Statistically, the following story should never have happened. But happen it did in the summer of 2018.

It was an ordinary morning in the Israeli city of Ramat Gan. Rabbi Dovid Chaim Hilel Chemama was making his rounds among the city’s merchants and business people, sharing Torah teachings and helping men put on tefillin.

“Then I got a message from a friend that an 87-year-old man who speaks only French needs help,” says the 28-year old Chabad emissary, who was raised in Paris and has been serving the Ramat Gan community for a year-and-a-half. “He was in distress. Neighbors had called for emergency assistance, but the responders were having a hard time communicating with him.”

The rabbi hurried over to the address he was given and saw an elderly man crying in pain. With his help, the emergency responders checked his blood pressure and sugar levels, and recommended that he be hospitalized. After the man declined, the rabbi was left alone with the elderly patient.

Happy to speak in his native tongue, the man, whose name is Louis Fitoussi, confided that he was all alone in the world, having spent most of his life working in the aerospace industry in France. “I came to Israel two years ago to be with my two sisters,” he explained, “but they both passed away one after another, and here I am alone, with no one in the world to care for me.”

When the young rabbi offered to help his newfound friend to put on tefillin, the latter eagerly agreed. It was his first time doing so in more than 70 years.

From then on, the rabbi made it his business to visit the elderly man every day. Each visit included a warm hug, tefillin and friendly banter in French. Fitoussi referred to Chemama, who also brought him his medication and ran other errands for him, as “an angel from heaven.”

A month passed, and his physical condition improved, along with his emotional well-being.

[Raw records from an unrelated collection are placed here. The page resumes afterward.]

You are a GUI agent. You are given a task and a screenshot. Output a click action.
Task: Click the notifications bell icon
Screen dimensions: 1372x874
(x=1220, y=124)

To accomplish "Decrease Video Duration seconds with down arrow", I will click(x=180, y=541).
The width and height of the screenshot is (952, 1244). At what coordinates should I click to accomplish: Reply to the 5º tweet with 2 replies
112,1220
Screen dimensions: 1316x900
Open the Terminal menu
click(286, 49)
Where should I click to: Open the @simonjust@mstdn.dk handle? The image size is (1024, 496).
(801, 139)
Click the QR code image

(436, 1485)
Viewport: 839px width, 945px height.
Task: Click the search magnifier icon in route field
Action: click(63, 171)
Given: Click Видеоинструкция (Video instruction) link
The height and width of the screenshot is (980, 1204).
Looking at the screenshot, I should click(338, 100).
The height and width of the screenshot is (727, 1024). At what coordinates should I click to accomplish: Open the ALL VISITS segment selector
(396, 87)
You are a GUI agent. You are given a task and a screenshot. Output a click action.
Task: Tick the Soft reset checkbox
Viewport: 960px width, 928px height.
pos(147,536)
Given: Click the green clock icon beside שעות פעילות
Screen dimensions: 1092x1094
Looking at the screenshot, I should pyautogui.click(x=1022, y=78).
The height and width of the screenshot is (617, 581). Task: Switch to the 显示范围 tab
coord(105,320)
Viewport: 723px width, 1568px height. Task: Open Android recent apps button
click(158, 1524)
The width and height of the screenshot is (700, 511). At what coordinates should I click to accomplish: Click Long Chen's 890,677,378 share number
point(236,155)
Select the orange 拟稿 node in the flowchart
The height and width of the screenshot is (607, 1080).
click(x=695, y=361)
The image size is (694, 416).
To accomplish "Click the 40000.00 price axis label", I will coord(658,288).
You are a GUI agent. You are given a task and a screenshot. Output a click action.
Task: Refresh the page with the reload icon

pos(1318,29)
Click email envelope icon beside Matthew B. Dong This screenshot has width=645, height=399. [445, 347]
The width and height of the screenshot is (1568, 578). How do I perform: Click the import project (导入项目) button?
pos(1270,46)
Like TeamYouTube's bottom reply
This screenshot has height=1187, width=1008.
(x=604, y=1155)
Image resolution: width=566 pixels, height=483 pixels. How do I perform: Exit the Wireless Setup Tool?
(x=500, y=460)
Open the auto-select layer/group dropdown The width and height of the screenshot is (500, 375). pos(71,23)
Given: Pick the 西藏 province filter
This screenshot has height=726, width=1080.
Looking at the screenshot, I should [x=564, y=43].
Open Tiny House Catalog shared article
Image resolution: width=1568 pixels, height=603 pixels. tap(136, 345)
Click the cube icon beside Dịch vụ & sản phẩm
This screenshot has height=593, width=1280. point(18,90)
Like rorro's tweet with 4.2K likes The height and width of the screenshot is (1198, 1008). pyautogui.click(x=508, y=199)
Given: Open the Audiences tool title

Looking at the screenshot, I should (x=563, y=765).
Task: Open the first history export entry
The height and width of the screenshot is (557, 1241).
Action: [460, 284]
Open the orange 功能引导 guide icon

One day, the rabbi’s mother called while he was visiting Fitoussi. Upon hearing that her son was with an elderly man from France, she asked about his name. “Fitoussi?” she said casually. “We actually have some relatives with that name.” And the conversation ended.

“Do you know anyone with the name Aloush?” the rabbi asked Fitoussi, referring to his mother’s family name.

The elderly man paused for a moment, and then replied that he had cousins with that name who had lived near his childhood home in Béjaïa, Algeria. “A shell landed on their house during the Second World War, and everyone was killed besides for a brother and sister, Loulous and Jaquelyn.”

The rabbi could not believe his ears. His grandfather, Mordechai Aloush, was known as Loulous in French. A phone call to his mother revealed that Louis Fitoussi was indeed their long-lost relative.

When the octogenarian learned of their surprising connection, he could not stop kissing his newly discovered first cousin twice removed. “I never knew I had any living relatives,” he mumbled softly over and over to himself.

“Every night for the past few months, I cried out to G‑d, telling Him that there was no purpose for me to continue to live,” he revealed. “I begged Him to take me. Now, He answered my prayer in a way I could have never imagined.”

The rabbi and Fitoussi with another visitor.
The rabbi and Fitoussi with another visitor.